Table 1. Comparison of LTR, Ergo, Origo and Crack on 17 multivariate cause-effect pairs with known ground truth. The type is either “N” for numeric or “M” for mixed. A “✓” indicates a correct decision, a “–” an incorrect one and (n/a) that a method is not applicable.

7.3 Real World Data

Next, we apply \(\textsc {Crack}_{N}\) on multivariate mixed-type and single-type data, where we collected 17 cause effect pairs with known ground truth. We provide basic statistics for each pair in Table 1. The first six are part of the Tübingen benchmark [17], and the next four were provided by Janzing et al. [10]. Further, we extracted cause-effect pairs from the Haberman and Iris [5], Mammals [8] and Octet [6, 29] data sets. More details are given in the appendix (see footnote 1).

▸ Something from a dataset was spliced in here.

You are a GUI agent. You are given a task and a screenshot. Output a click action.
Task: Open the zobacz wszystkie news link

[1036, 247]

We compare \(\textsc {Crack}_{N}\) with LTR  [10], Ergo  [31] and Origo  [3]. Ergo and LTR do not consider categoric data, and are hence not applicable on all data sets. In addition, LTR is only applicable to strictly multivariate data sets. \(\textsc {Crack}_{N}\) is applicable to all data sets, infers 15/17 causal directions correctly, by which it has an overall accuracy of \(88.2\%\). Importantly, the two wrong decisions have low confidences compared to the correct inferences.

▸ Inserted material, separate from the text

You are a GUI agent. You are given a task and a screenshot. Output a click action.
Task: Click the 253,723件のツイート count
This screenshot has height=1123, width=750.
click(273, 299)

In addition, we conduct an experiment to check whether or not our result is influenced by redundant variables within X or Y. Hence, we first apply a standard redundancy test (R, Hmisc, redun) to omit redundant attributes within X or Y (\(R^2 \ge 0.95\)). After the reduction step, we apply \(\textsc {Crack}_{N}\) to the non-redundant pairs. As result, we found that the Climate cause effect pair indeed contained redundant information and was inferred correctly after removing the redundant variables. For all other pairs, the prediction did not change. Hence, applying \(\textsc {Crack}_{N}\) after redundancy correction leads to an accuracy of \(94.4\%\).

8 Conclusion

We considered the problem of inferring the causal direction from the joint distribution of two univariate or multivariate random variables X and Y consisting of single-, or mixed-type data. We point out weaknesses of known causal indicators and propose the normalized causal indicator for mixed-type data and data with highly unbalanced domains. Further, we propose a practical two-part MDL encoding based on classification and regression trees to instantiate the absolute and normalized causal indicators and provide Crack, a fast greedy heuristic to efficiently approximate the optimal MDL score.

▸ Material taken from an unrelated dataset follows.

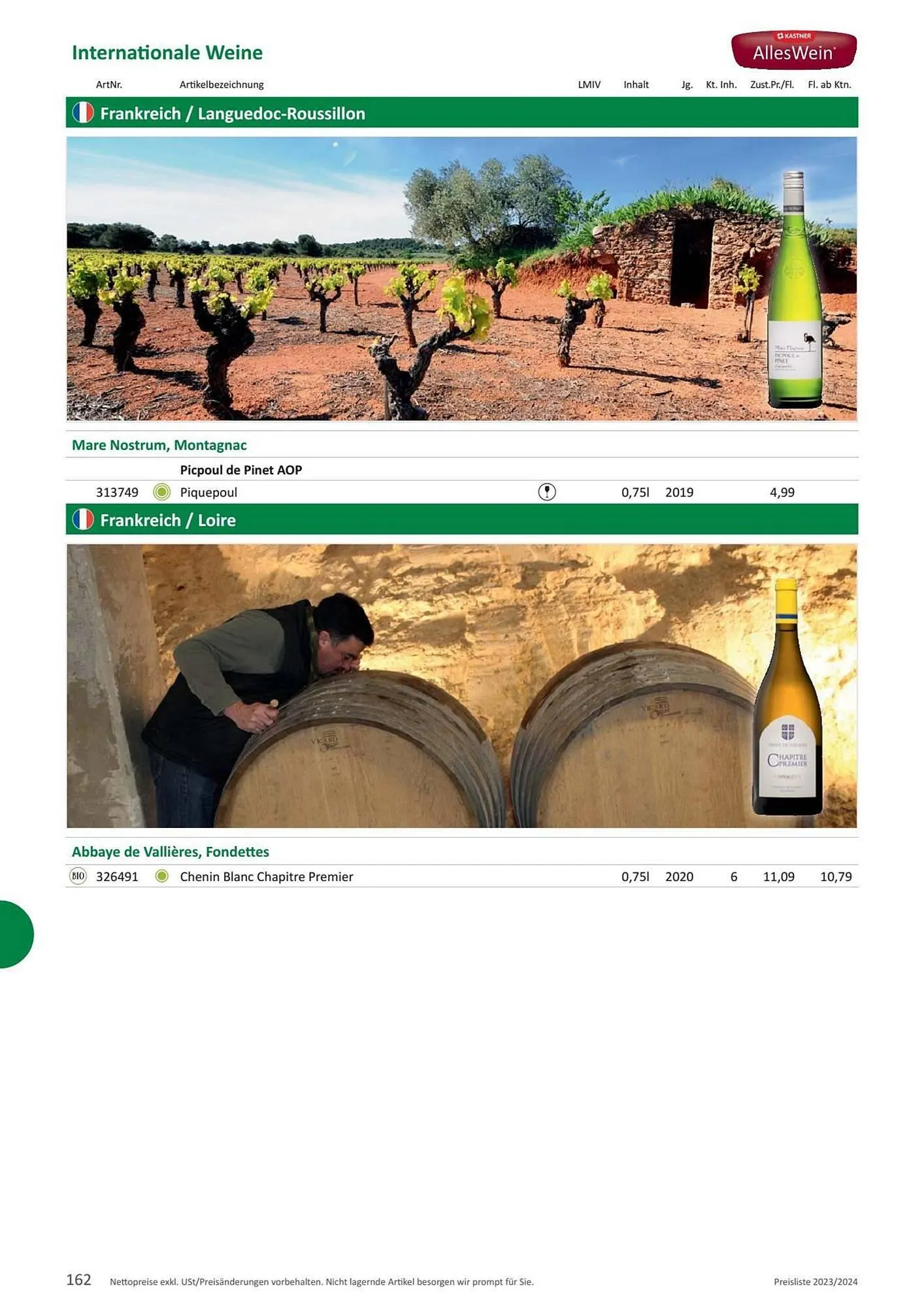Select the Frankreich / Loire header bar
924x1307 pixels.
[462, 520]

In the experiments, we evaluate the advantages of our proposed causal indicators and give advice on when to use them. On real world benchmark data, we are on par with the state of the art for univariate continuous data and beat the state of the art on multivariate data with a wide margin. For future work, we aim to investigate the application of Crack for the discovery of causal networks as well as its application to biological networks.